─── Records provided ───

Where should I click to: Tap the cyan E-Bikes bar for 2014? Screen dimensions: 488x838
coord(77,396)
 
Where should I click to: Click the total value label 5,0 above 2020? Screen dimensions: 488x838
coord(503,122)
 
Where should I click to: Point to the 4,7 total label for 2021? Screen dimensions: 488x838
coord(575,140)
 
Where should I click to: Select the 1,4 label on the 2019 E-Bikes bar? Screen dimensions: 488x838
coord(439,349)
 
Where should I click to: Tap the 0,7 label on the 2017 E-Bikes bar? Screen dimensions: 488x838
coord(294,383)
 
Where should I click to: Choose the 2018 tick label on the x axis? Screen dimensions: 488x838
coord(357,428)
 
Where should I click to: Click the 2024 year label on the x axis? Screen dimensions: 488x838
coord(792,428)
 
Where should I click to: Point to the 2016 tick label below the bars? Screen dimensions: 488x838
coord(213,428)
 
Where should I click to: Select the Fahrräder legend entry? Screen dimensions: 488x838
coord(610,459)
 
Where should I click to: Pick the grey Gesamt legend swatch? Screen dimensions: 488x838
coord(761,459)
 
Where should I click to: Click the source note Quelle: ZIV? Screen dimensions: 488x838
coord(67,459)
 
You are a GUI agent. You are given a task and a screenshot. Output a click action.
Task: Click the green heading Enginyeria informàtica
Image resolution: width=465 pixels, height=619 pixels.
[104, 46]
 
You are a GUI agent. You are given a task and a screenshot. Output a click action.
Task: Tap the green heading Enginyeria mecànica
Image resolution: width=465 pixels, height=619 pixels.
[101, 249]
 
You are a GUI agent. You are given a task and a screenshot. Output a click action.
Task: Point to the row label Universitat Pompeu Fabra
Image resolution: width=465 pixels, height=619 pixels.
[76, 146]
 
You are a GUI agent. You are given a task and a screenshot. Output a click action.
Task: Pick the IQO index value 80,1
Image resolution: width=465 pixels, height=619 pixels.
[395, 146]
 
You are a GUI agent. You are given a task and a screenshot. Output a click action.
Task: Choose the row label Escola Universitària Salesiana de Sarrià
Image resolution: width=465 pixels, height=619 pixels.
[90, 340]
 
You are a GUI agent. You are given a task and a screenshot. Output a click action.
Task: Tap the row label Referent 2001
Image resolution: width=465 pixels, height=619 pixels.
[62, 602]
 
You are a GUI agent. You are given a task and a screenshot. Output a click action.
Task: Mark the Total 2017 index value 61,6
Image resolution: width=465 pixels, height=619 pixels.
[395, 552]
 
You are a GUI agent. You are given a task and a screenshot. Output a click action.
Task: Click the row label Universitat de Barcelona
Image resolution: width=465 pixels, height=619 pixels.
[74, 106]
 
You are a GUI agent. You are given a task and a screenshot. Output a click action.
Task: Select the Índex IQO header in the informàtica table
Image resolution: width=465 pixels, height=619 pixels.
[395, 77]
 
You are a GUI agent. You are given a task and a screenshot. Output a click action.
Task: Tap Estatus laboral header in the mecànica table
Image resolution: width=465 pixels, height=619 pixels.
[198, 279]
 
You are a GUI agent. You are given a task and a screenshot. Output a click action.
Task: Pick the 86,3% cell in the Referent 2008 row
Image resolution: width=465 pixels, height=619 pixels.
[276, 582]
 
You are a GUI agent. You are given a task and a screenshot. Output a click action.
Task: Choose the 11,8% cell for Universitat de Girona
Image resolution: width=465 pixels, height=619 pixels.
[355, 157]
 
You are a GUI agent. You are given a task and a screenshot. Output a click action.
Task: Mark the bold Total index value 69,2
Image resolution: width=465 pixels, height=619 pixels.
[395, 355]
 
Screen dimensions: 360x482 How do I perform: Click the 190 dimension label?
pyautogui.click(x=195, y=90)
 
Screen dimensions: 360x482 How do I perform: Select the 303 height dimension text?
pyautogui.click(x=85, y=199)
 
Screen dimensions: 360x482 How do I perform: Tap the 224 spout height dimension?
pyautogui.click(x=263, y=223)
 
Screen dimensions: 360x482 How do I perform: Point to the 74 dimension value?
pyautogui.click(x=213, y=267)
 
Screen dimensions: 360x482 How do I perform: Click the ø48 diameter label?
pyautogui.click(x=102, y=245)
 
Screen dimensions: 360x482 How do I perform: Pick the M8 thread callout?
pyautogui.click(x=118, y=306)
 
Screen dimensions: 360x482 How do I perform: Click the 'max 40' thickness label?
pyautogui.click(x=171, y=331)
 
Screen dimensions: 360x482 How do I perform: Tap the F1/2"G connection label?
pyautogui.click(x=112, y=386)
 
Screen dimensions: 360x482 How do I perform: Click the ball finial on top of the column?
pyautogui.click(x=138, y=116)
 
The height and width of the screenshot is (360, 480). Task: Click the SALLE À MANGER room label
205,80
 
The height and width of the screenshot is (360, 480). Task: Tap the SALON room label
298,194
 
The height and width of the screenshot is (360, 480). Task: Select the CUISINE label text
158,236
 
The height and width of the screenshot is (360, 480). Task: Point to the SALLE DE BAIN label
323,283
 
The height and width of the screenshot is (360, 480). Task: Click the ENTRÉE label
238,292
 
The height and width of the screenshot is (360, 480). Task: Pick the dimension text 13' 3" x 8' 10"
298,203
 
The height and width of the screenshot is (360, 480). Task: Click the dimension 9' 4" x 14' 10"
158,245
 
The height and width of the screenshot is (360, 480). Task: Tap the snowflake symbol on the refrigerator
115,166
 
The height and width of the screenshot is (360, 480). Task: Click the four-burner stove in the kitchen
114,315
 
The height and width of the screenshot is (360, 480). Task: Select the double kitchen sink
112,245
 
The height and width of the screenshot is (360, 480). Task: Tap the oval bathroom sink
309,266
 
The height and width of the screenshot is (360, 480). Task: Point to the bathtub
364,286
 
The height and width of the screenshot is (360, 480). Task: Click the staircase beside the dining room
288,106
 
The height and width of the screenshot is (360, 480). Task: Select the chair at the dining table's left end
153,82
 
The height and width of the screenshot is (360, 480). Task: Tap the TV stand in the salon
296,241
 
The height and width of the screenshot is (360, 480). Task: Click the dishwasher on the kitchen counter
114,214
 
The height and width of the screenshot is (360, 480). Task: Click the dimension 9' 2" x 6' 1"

───

Directions: Update the records above by changing every "Where should I click to" to "What should I tap to". Keep everything else the same.

Expected answer:
What should I tap to: Tap the cyan E-Bikes bar for 2014? Screen dimensions: 488x838
coord(77,396)
 
What should I tap to: Click the total value label 5,0 above 2020? Screen dimensions: 488x838
coord(503,122)
 
What should I tap to: Point to the 4,7 total label for 2021? Screen dimensions: 488x838
coord(575,140)
 
What should I tap to: Select the 1,4 label on the 2019 E-Bikes bar? Screen dimensions: 488x838
coord(439,349)
 
What should I tap to: Tap the 0,7 label on the 2017 E-Bikes bar? Screen dimensions: 488x838
coord(294,383)
 
What should I tap to: Choose the 2018 tick label on the x axis? Screen dimensions: 488x838
coord(357,428)
 
What should I tap to: Click the 2024 year label on the x axis? Screen dimensions: 488x838
coord(792,428)
 
What should I tap to: Point to the 2016 tick label below the bars? Screen dimensions: 488x838
coord(213,428)
 
What should I tap to: Select the Fahrräder legend entry? Screen dimensions: 488x838
coord(610,459)
 
What should I tap to: Pick the grey Gesamt legend swatch? Screen dimensions: 488x838
coord(761,459)
 
What should I tap to: Click the source note Quelle: ZIV? Screen dimensions: 488x838
coord(67,459)
 
You are a GUI agent. You are given a task and a screenshot. Output a click action.
Task: Click the green heading Enginyeria informàtica
Image resolution: width=465 pixels, height=619 pixels.
[104, 46]
 
You are a GUI agent. You are given a task and a screenshot. Output a click action.
Task: Tap the green heading Enginyeria mecànica
Image resolution: width=465 pixels, height=619 pixels.
[101, 249]
 
You are a GUI agent. You are given a task and a screenshot. Output a click action.
Task: Point to the row label Universitat Pompeu Fabra
Image resolution: width=465 pixels, height=619 pixels.
[76, 146]
 
You are a GUI agent. You are given a task and a screenshot. Output a click action.
Task: Pick the IQO index value 80,1
Image resolution: width=465 pixels, height=619 pixels.
[395, 146]
 
You are a GUI agent. You are given a task and a screenshot. Output a click action.
Task: Choose the row label Escola Universitària Salesiana de Sarrià
Image resolution: width=465 pixels, height=619 pixels.
[90, 340]
 
You are a GUI agent. You are given a task and a screenshot. Output a click action.
Task: Tap the row label Referent 2001
Image resolution: width=465 pixels, height=619 pixels.
[62, 602]
 
You are a GUI agent. You are given a task and a screenshot. Output a click action.
Task: Mark the Total 2017 index value 61,6
Image resolution: width=465 pixels, height=619 pixels.
[395, 552]
 
You are a GUI agent. You are given a task and a screenshot. Output a click action.
Task: Click the row label Universitat de Barcelona
Image resolution: width=465 pixels, height=619 pixels.
[74, 106]
 
You are a GUI agent. You are given a task and a screenshot. Output a click action.
Task: Select the Índex IQO header in the informàtica table
Image resolution: width=465 pixels, height=619 pixels.
[395, 77]
 
You are a GUI agent. You are given a task and a screenshot. Output a click action.
Task: Tap Estatus laboral header in the mecànica table
Image resolution: width=465 pixels, height=619 pixels.
[198, 279]
 
You are a GUI agent. You are given a task and a screenshot. Output a click action.
Task: Pick the 86,3% cell in the Referent 2008 row
Image resolution: width=465 pixels, height=619 pixels.
[276, 582]
 
You are a GUI agent. You are given a task and a screenshot. Output a click action.
Task: Choose the 11,8% cell for Universitat de Girona
Image resolution: width=465 pixels, height=619 pixels.
[355, 157]
 
You are a GUI agent. You are given a task and a screenshot. Output a click action.
Task: Mark the bold Total index value 69,2
Image resolution: width=465 pixels, height=619 pixels.
[395, 355]
 
Screen dimensions: 360x482 How do I perform: Click the 190 dimension label?
pyautogui.click(x=195, y=90)
 
Screen dimensions: 360x482 How do I perform: Select the 303 height dimension text?
pyautogui.click(x=85, y=199)
 
Screen dimensions: 360x482 How do I perform: Tap the 224 spout height dimension?
pyautogui.click(x=263, y=223)
 
Screen dimensions: 360x482 How do I perform: Point to the 74 dimension value?
pyautogui.click(x=213, y=267)
 
Screen dimensions: 360x482 How do I perform: Click the ø48 diameter label?
pyautogui.click(x=102, y=245)
 
Screen dimensions: 360x482 How do I perform: Pick the M8 thread callout?
pyautogui.click(x=118, y=306)
 
Screen dimensions: 360x482 How do I perform: Click the 'max 40' thickness label?
pyautogui.click(x=171, y=331)
 
Screen dimensions: 360x482 How do I perform: Tap the F1/2"G connection label?
pyautogui.click(x=112, y=386)
 
Screen dimensions: 360x482 How do I perform: Click the ball finial on top of the column?
pyautogui.click(x=138, y=116)
 
The height and width of the screenshot is (360, 480). Task: Click the SALLE À MANGER room label
205,80
 
The height and width of the screenshot is (360, 480). Task: Tap the SALON room label
298,194
 
The height and width of the screenshot is (360, 480). Task: Select the CUISINE label text
158,236
 
The height and width of the screenshot is (360, 480). Task: Point to the SALLE DE BAIN label
323,283
 
The height and width of the screenshot is (360, 480). Task: Click the ENTRÉE label
238,292
 
The height and width of the screenshot is (360, 480). Task: Pick the dimension text 13' 3" x 8' 10"
298,203
 
The height and width of the screenshot is (360, 480). Task: Click the dimension 9' 4" x 14' 10"
158,245
 
The height and width of the screenshot is (360, 480). Task: Tap the snowflake symbol on the refrigerator
115,166
 
The height and width of the screenshot is (360, 480). Task: Click the four-burner stove in the kitchen
114,315
 
The height and width of the screenshot is (360, 480). Task: Select the double kitchen sink
112,245
 
The height and width of the screenshot is (360, 480). Task: Tap the oval bathroom sink
309,266
 
The height and width of the screenshot is (360, 480). Task: Point to the bathtub
364,286
 
The height and width of the screenshot is (360, 480). Task: Click the staircase beside the dining room
288,106
 
The height and width of the screenshot is (360, 480). Task: Select the chair at the dining table's left end
153,82
 
The height and width of the screenshot is (360, 480). Task: Tap the TV stand in the salon
296,241
 
The height and width of the screenshot is (360, 480). Task: Click the dishwasher on the kitchen counter
114,214
 
The height and width of the screenshot is (360, 480). Task: Click the dimension 9' 2" x 6' 1"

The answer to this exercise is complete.